[GIVEN ENTRIES]

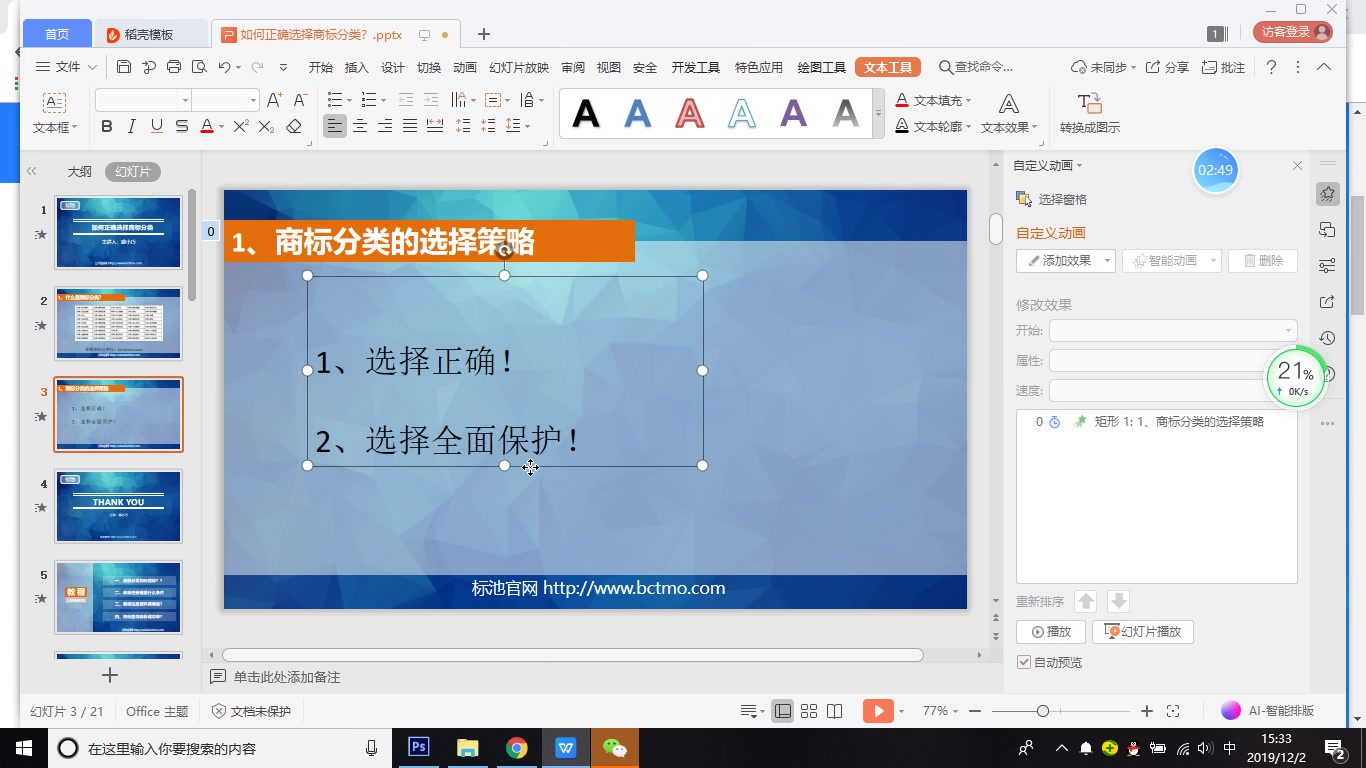Switch to slide sorter view icon
1366x768 pixels.
pyautogui.click(x=809, y=710)
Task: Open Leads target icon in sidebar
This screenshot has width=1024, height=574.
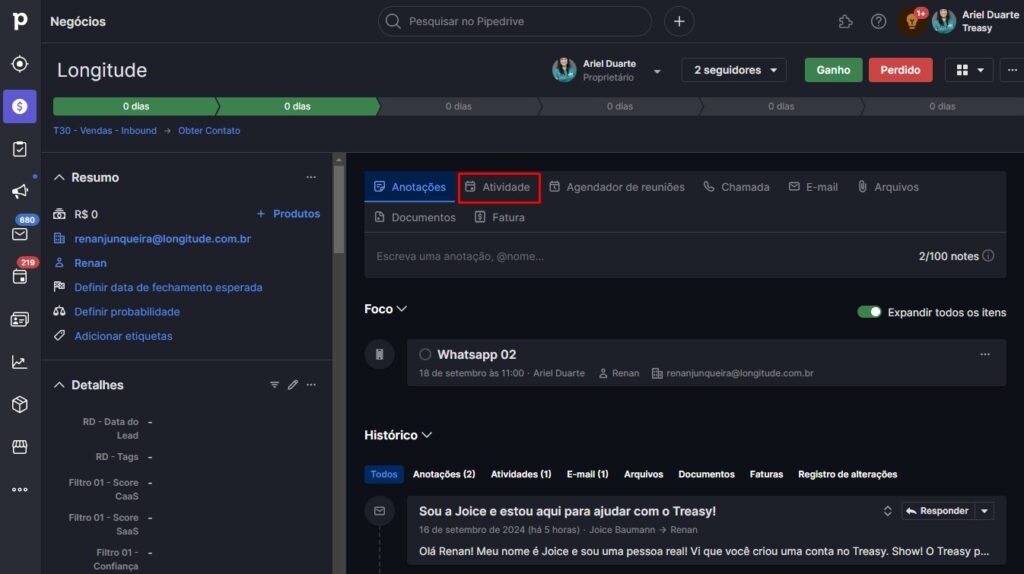Action: (20, 64)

[/GIVEN ENTRIES]

### WHAT YOU WILL DO
From the line that contains "Task: Open Leads target icon in sidebar" to the final line of the material, write out each line exactly. Pictures stay out.

### TASK RESULT
Task: Open Leads target icon in sidebar
This screenshot has width=1024, height=574.
Action: (20, 64)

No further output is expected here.